To more specifically answer your questions: the correct solution is to contact IT and request encrypted devices and/or give up the current ones if you're unable to encrypt them appropriately. I would also ask IT/Medical Records/Information Governance about what data can and cannot be communicated. (e.g., if you are using phones in the field to simply relay information to your office ("I saw pt JR and booked his appt") that may be acceptable as it contains no identifying information, but I would strongly recommend checking with your institutional guidelines).

I think you are right to think about complicity in this situation and would bring your boss some of the HIPPA guidelines and find out your institution's policies on fines and other penalties for violations. If your boss is not able to help, I would contact IT/etc. A breach of confidentiality can be expensive and often makes public news creating a poor reputation for institutions, in addition to a loss of trust with your community and patients, which can be hard to recover.

Feel free to PM me if it would be helpful.
posted by stillmoving at 12:03 AM on March 8, 2017 [3 favorites]


I work for a corporately owned hospital. Our Directors who have assigned work cell phones have a program installed by Corporate IT that makes their phones HIPPA compliant but for the life of me I can't think of the name of it right now. When I do I can come back to this post and let you know.

The other side to that program is that it allows IT to monitor their phones somehow, which is why they have a work phone and their personal phone separate. But if your organization owns those devices and they are only used for work (i.e. not someone's personal iPad or whatever), then that shouldn't be a problem.
posted by MultiFaceted at 2:17 AM on March 8, 2017


HIPAA requires your organization to designate a privacy officer and a security officer, whose job it is to think about these questions. Do you have these people? Were they involved in the decision to deploy these devices?

IANAL nor am I a HIPAA security officer, but I do work with medical data covered by HIPAA. Here are some best practices as I understand them:
  • all PHI should be encrypted at rest (iOS encrypts storage if you have a passcode set)
  • PHI should also be encrypted in transit, which means making sure whatever software you are using on the device to access the EMR data uses an encrypted connection. It also means you should not put PHI in e-mail without additional encryption (we use Virtru)
  • there should probably be a formal policy on password strength which forbids passwords like '1234'
  • you should have a plan for what to do if/when a device is lost or stolen. Ideally the organization will have the ability to perform a remote wipe of the device. Certainly you need to be able to revoke any credentials (e.g. login information for a web EMR interface) which may be stored on the device.
HIPAA does not forbid the use of mobile devices for PHI but you need to be thoughtful about the specifics.
posted by enn at 5:46 AM on March 8, 2017 [1 favorite]

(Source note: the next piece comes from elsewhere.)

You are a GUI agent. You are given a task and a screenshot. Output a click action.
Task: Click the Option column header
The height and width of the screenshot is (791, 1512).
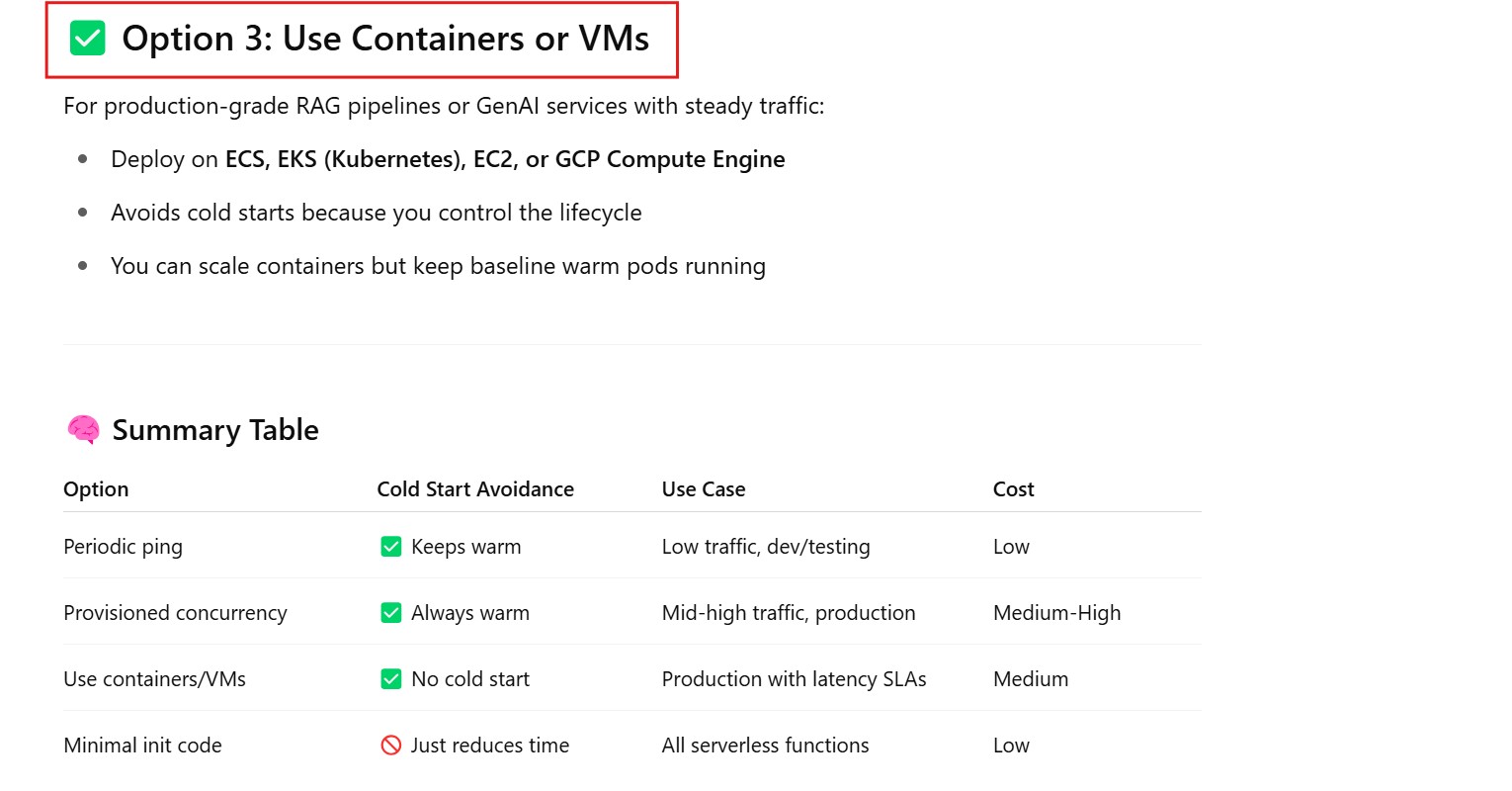(x=96, y=489)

She and I both fear that if I reach out to the head of IT about this then he will simply tell our department we can't use mobile devices anymore. These devices make our work much, much more effective and I really don't want this to happen.

Having a security breach that causes your patients to lose all trust in your organization will make your work much, more more ineffective. Talk to IT. (I have outreach workers using flip phones in the field. I absolutely get how not-ideal that is. Sharing people's private health information on non-encrypted, non-password-protected (!) devices is worse.)
posted by lazuli at 5:48 AM on March 8, 2017


"mobile device management" or MDM is the phrase you're looking for here. Airwatch is a big brand name. Agree with others that this is a massive problem waiting to bite you in the ass. Get it fixed ASAP.
posted by cosmicbandito at 6:39 AM on March 8, 2017


AIRWATCH!! That's what our hospital uses! Thanks cosmicbandito for jogging my memory!